[AIM OF THE TASK]
Retype the full set of records. Keep every character identical.

[RECORDS TO USE]

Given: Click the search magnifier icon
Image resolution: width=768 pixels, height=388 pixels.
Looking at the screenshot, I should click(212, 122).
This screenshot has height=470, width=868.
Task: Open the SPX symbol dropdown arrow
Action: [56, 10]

[RESULT FOR THIS EXERCISE]
Given: Click the search magnifier icon
Image resolution: width=768 pixels, height=388 pixels.
Looking at the screenshot, I should click(212, 122).
This screenshot has height=470, width=868.
Task: Open the SPX symbol dropdown arrow
Action: [56, 10]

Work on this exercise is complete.